*** Excerpted passage ***

Using male data for females can have adverse effects and can prove to be fatal

The shocking truth - women are systematically excluded from potentially life-saving research

According to a study of more than 70,000 people in the UK, published in the journal BMJ Open, women are almost twice as likely to become trapped in a vehicle during an accident on the road.

Additionally, studies in the U.S. state that women are also 47 percent more likely to be seriously injured than men, 71 percent more likely to be moderately injured, and 17 percent more likely to die.


Scientists say men are better protected than women when it comes to road safety. This is because women have smaller and less muscular bodies with different sex hormones which make their ligaments laxer, leaving them more prone to certain injuries.

Yet, for decades, only crash-test dummies representing a man around 5 ft 8 inches tall and weighing 12 stone were used in safety trials, and even now ‘female’ dummies are little more than a scaled-down version of the original, rather than an anatomically correct representation.

This is just one shocking example of the systemic bias women face when it comes to potentially life-saving research, the Daily Mail reported.

Scientists usually rely on data from studies carried out predominantly on men and women who are either omitted entirely from the testing of new medicines or included only in small numbers.

According to a Canadian study, although women make up 47 percent of the 7.6 million people in the UK with heart disease, they accounted for just 28 percent of participants in 500 key heart trials carried out between 1996 and 2015.

Using male data for females undermines the way millions of women are treated for potentially life-threatening illnesses, such as heart disease and cancer. For example, a research study by the University of Leeds in 2018 has revealed that it is estimated that a woman having a heart attack has around a 50 percent greater chance of misdiagnosis compared to a man.

As a result, it is likely that 8,200 women in England and Wales died between 2002 and 2013 just because they didn’t receive the same care as men.

These alarming statistics have prompted the Government to appoint Dame Lesley Regan, former president of the Royal College of Obstetricians and Gynaecologists, as its first Women’s Health Ambassador for England.

She is expected to get rid of the inequalities that are costing some women their lives.

*** End of Excerpted passage ***

#### [To do]
Please answer from the passage on women and safety research: according to the U.S. studies it cites, how much more likely are women than men to die?

*** Information shown ***

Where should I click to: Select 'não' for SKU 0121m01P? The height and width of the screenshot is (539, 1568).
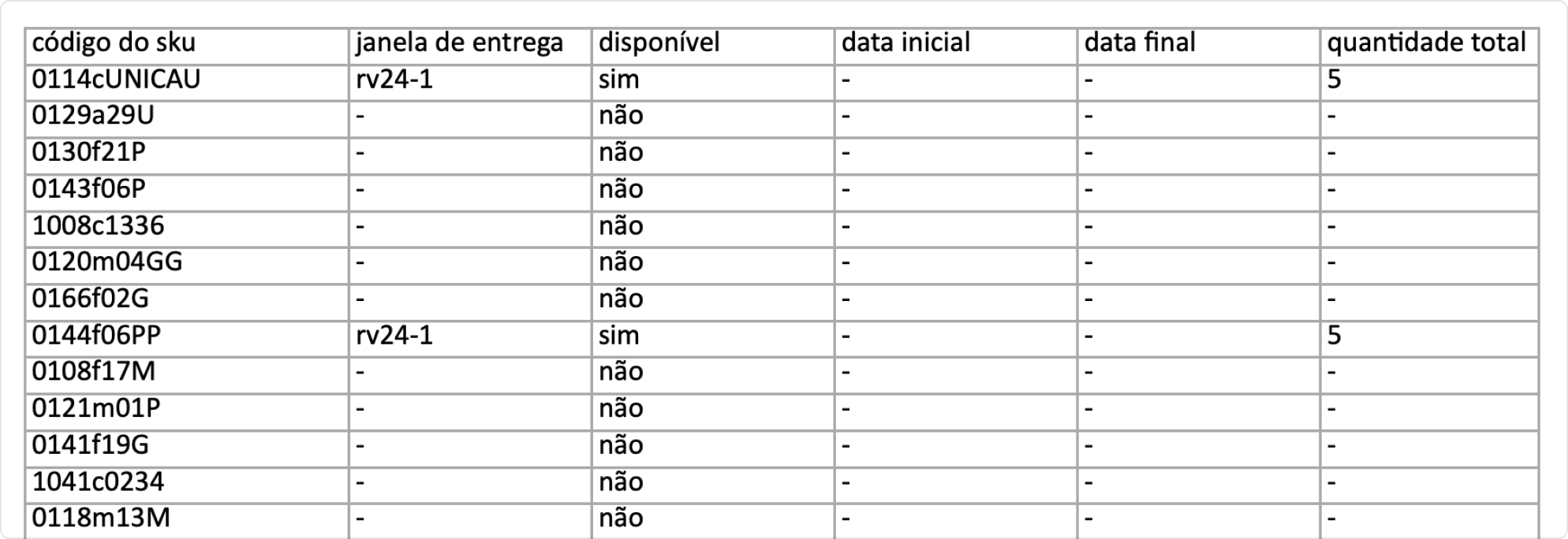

*** End of Information shown ***

#### [Written reply]
17 percent more likely.